Une journée bien découpée
J’ai une façon bien à moi de ponctuer ma journée par de petites pauses. Je fonctionne par périodes de 90 minutes. Lorsque je quitte le bivouac, je marche pendant 70 à 75 minutes. Puis, je m’accorde une petite pause de quinze à vingt minutes. Et je repars au même rythme.

En fin de matinée, j’inclus ces quinze minutes dans mon temps de midi. 15 + 30… J’ai 45 minutes pour me préparer à manger et déjeuner.
Avec cette méthode, j’enchaîne trois périodes de marche le matin si je pars entre 7 h et 7 h 30. Ou seulement deux si je quitte l’hôtel ou l’auberge un peu plus tard. Et rebelote l’après-midi. Deux ou trois périodes de 90 minutes. Au bout de la journée, j’ai passé huit ou neuf heures sur la route.

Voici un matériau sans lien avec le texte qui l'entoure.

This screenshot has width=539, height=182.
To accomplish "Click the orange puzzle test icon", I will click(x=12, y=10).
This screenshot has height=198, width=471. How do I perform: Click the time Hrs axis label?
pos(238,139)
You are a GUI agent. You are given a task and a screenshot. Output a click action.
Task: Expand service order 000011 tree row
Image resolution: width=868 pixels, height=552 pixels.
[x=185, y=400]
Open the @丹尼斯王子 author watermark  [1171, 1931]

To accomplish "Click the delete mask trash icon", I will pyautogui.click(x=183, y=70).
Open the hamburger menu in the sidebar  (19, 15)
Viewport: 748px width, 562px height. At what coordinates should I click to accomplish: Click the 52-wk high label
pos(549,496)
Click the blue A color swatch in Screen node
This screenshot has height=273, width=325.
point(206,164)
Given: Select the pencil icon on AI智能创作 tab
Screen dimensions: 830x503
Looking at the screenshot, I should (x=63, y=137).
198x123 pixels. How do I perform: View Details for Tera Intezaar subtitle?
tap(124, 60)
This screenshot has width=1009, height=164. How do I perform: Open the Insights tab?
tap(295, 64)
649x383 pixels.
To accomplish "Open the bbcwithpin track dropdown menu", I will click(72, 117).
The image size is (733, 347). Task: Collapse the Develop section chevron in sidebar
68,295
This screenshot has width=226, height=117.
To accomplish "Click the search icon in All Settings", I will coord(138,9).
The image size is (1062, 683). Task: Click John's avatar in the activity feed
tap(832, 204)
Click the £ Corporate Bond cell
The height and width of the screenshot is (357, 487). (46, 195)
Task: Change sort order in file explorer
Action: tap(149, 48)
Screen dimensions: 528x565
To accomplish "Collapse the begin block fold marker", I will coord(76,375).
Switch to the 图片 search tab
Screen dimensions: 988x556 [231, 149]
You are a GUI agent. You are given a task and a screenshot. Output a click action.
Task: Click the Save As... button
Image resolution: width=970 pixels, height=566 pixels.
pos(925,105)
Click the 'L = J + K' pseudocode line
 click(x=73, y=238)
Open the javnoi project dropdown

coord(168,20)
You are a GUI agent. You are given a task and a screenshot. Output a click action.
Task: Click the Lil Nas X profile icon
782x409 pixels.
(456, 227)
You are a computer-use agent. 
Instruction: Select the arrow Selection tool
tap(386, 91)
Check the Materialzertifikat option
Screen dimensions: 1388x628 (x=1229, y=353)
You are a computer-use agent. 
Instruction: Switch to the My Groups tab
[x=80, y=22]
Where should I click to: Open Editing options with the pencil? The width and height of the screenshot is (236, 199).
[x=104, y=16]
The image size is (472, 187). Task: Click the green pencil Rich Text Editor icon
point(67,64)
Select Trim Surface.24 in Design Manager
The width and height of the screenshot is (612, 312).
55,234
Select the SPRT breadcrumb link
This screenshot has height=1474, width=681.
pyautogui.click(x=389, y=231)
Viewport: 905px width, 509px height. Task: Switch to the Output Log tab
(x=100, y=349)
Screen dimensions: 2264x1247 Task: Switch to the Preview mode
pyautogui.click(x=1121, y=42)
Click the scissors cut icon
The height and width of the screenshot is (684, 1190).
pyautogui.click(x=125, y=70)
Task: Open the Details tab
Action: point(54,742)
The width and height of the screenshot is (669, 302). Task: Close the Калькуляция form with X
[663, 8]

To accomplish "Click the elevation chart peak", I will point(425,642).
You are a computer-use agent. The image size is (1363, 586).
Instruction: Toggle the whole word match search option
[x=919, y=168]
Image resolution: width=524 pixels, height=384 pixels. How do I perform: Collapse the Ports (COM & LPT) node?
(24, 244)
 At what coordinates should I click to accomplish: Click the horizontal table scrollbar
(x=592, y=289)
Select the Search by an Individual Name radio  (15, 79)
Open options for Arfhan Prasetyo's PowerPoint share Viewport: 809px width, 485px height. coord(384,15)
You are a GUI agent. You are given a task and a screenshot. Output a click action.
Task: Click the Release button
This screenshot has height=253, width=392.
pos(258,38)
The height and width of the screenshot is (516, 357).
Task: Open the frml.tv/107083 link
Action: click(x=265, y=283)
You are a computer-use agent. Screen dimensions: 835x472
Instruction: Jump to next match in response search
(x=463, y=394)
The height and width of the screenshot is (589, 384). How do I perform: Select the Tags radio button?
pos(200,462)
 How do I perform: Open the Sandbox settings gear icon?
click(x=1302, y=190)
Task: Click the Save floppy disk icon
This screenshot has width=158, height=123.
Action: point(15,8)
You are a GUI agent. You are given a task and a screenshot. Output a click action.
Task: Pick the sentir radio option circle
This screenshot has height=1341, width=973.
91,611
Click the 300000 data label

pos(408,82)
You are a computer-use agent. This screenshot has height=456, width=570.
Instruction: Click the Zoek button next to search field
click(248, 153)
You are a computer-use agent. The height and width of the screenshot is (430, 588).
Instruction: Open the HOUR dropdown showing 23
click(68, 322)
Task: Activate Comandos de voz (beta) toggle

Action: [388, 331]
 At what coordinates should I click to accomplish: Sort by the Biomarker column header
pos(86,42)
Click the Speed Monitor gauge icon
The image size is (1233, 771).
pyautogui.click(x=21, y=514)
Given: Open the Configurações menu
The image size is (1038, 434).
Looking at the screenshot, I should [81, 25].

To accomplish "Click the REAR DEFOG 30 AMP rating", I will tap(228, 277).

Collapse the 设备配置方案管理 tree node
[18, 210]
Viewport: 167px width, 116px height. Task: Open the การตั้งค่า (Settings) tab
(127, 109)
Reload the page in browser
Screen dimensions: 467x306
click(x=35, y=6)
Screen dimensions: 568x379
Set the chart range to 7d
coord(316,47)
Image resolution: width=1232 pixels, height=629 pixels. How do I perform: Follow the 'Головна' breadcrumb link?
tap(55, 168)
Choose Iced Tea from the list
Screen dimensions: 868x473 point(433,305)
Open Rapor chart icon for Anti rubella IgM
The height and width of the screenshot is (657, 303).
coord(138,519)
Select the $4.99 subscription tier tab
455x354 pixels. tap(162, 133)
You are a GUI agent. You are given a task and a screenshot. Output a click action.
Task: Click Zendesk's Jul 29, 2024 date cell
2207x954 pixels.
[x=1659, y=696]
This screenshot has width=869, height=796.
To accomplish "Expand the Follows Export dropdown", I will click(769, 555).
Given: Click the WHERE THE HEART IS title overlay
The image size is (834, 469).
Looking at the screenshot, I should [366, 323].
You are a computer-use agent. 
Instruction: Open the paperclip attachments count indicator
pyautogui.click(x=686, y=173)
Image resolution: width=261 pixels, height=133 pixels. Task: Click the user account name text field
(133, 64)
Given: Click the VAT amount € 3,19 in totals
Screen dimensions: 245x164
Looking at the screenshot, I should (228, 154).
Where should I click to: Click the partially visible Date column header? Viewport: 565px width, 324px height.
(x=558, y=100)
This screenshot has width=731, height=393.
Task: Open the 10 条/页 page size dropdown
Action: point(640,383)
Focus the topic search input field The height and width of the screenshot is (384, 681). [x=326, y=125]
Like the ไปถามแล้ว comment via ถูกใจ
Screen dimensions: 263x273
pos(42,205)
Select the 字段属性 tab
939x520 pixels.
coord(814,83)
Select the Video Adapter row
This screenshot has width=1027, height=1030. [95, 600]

Une journée de boulot, finalement.
Une boisson chaude pour se poser ?

Et mon réchaud, là-dedans ? Grâce à lui, je peux m’autoriser un café ou un thé. Mais aussi un chocolat chaud, une soupe et même du porridge si j’ai un peu faim.
Entre l’assemblage du réchaud et le moment où j’ai terminé ma boisson chaude, il s’écoule une dizaine de minutes. Le temps de laisser refroidir les parties chaudes avant de ranger le tout dans la « popote ».
Un arrêt d’un quart d’heure, c’est la durée idéale pour ne pas me refroidir tout en laissant les muscles se détendre. Un petit détail important : j’en profite souvent pour me mettre pieds nus. Une habitude qui m’empêche de cultiver l’ampoule.
Un peu de convivialité
La pause-café se déroule rarement en solitaire. Il n’est pas rare, lorsque je me repose, d’être rejoint par d’autres marcheurs. Dans ce cas, je propose du café ou du thé.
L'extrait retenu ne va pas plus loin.